> AIM
Print each of the following lines word for word, in the order given.

********************

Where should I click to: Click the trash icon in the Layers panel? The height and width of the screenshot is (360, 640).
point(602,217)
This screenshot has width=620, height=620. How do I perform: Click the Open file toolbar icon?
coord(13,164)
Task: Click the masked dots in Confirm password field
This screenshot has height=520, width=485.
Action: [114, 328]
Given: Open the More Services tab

********************

> EXERCISE ANSWER
Where should I click to: Click the trash icon in the Layers panel? The height and width of the screenshot is (360, 640).
point(602,217)
This screenshot has width=620, height=620. How do I perform: Click the Open file toolbar icon?
coord(13,164)
Task: Click the masked dots in Confirm password field
This screenshot has height=520, width=485.
Action: [114, 328]
Given: Open the More Services tab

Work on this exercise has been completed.